When you reach the line that contains "Where should I click to: Click" in the data below, copy it and every line after it exactly, adding nothing.

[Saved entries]

....

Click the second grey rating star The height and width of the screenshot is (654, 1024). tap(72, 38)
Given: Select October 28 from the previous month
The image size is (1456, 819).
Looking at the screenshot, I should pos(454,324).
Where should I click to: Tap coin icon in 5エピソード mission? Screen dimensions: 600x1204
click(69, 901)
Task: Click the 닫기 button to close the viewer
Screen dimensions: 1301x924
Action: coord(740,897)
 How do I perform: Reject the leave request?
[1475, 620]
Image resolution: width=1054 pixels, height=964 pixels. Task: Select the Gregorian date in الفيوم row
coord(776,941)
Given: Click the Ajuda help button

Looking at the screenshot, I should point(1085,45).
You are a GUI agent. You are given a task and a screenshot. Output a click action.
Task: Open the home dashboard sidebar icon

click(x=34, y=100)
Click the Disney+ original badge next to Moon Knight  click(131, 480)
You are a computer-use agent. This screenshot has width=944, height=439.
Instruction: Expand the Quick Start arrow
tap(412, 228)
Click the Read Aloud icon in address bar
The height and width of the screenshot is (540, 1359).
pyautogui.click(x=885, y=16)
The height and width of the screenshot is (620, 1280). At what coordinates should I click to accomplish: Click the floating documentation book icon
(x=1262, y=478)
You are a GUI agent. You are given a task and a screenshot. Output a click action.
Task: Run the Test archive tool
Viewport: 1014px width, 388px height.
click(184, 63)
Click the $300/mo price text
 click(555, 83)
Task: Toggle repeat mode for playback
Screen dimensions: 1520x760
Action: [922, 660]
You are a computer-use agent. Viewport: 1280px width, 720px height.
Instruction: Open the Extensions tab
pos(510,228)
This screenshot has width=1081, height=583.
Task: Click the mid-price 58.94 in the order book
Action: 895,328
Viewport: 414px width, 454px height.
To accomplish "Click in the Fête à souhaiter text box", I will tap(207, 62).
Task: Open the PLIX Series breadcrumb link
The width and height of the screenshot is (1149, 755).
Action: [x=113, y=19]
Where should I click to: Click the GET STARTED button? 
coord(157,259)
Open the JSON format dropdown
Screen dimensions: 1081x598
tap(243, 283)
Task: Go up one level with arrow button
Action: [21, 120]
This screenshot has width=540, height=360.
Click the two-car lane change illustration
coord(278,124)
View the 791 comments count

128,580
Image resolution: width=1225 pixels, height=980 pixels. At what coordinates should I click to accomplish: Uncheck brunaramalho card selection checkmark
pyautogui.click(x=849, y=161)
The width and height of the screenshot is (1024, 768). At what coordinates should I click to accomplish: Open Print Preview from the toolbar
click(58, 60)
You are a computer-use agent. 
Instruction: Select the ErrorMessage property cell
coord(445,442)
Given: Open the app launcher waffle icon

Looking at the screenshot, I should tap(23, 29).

....

> [SOLUTION TO THE PROBLEM]:
Where should I click to: Click the GET STARTED button? 
coord(157,259)
Open the JSON format dropdown
Screen dimensions: 1081x598
tap(243, 283)
Task: Go up one level with arrow button
Action: [21, 120]
This screenshot has width=540, height=360.
Click the two-car lane change illustration
coord(278,124)
View the 791 comments count

128,580
Image resolution: width=1225 pixels, height=980 pixels. At what coordinates should I click to accomplish: Uncheck brunaramalho card selection checkmark
pyautogui.click(x=849, y=161)
The width and height of the screenshot is (1024, 768). At what coordinates should I click to accomplish: Open Print Preview from the toolbar
click(58, 60)
You are a computer-use agent. 
Instruction: Select the ErrorMessage property cell
coord(445,442)
Given: Open the app launcher waffle icon

Looking at the screenshot, I should tap(23, 29).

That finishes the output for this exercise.